Mr. La said there were also plans for a rubber-processing factory, to be completed by the time the first rubber trees are ready to harvest in 2017.
He said 3,000 people had already been put to work at the site, a third of them full-time.
The government has sold the public on concessions like Mr. Pheap’s as a get-rich-quick plan for poor communities in rural areas, with the promise of well-paid jobs at their doorstep.
But the government has never backed up the claim with evidence, and the few independent studies on the impacts of private concessions suggest the opposite—that local communities are made worse off after losing access to their communal farms and forests, while the plantation jobs—back-breaking, poorly paid and irregular—go mostly to outsiders.
Huon Keano, a representative of the ethnic Kuy community that has lived in the area for generations, said Sunday that Mr. Pheap’s plantation in Preah Vihear has been no different.
“The villagers were not happy about the inauguration ceremony because the company has encroached on their land and cleared the forest, which has caused people to lose their jobs because they depend on forest products,” he said.

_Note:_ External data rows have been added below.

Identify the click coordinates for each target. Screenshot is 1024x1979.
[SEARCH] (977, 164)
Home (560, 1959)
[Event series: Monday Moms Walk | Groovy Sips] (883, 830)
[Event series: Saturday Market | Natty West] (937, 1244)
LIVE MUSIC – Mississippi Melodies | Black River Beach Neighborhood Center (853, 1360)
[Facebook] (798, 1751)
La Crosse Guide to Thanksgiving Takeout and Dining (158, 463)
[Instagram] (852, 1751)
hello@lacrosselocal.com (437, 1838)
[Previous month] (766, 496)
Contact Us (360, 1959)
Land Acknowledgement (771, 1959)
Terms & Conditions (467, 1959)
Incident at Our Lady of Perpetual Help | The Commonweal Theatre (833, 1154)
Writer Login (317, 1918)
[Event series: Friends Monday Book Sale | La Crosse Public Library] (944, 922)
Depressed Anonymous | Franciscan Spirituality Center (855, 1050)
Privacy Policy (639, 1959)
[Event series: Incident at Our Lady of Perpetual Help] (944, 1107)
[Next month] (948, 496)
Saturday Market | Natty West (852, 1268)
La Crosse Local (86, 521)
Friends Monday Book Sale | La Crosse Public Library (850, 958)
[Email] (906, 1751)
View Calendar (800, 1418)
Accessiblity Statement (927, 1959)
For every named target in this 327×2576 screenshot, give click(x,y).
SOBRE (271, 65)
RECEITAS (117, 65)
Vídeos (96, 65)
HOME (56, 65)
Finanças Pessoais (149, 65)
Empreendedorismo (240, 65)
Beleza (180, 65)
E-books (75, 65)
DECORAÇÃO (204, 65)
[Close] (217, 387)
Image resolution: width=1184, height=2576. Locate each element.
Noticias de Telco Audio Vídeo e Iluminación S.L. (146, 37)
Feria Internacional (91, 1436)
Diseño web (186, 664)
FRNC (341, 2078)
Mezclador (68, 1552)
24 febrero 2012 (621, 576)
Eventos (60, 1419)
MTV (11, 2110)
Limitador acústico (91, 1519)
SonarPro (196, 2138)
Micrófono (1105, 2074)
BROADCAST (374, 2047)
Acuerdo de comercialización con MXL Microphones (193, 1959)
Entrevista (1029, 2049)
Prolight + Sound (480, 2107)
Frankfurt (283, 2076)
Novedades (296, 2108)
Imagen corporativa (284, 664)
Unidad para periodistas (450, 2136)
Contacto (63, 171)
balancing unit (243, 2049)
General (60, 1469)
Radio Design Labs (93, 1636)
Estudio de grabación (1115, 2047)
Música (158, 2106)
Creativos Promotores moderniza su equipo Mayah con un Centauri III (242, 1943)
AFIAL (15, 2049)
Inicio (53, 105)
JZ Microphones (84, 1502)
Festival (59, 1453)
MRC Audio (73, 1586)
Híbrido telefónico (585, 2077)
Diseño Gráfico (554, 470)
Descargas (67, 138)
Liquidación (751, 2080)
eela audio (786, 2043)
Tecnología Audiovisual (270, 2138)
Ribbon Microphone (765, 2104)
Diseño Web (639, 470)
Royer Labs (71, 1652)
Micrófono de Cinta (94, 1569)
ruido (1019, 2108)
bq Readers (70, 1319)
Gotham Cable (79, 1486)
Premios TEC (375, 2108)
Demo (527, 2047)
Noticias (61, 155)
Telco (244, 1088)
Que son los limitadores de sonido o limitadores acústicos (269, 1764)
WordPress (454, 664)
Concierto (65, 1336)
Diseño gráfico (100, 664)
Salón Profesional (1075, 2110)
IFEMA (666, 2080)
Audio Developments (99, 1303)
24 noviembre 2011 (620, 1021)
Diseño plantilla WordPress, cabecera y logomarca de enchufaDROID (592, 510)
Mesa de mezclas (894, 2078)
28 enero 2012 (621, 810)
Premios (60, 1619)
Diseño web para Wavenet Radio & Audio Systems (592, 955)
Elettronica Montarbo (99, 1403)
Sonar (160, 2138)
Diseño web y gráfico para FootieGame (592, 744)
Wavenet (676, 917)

Mr. Keano said the plantation has encroached on parts of a 2,351-hectare area that former Environment Minister Mok Mareth granted the villagers in stages in 2010 and 2011, and that the government never consulted them on the project before it was approved, as the law requires.
Locals also accuse the plantation of having looted most of the valuable trees in the forests just outside its borders since being developed in 2011, including the protected resin trees they once harvested for a living.
Mr. La denied the allegations.
“On the contrary, those villagers always try to occupy land that the company received as an economic land concession from the government,” he said, adding that he believed the government had already studied the plantation’s potential impacts.
Mr. Serey, the deputy provincial governor, said the communities around the plantation had been consulted about the project, but that he could not produce the records.
“We have the documents, but we cannot find them,” he said. “It was a long time ago.”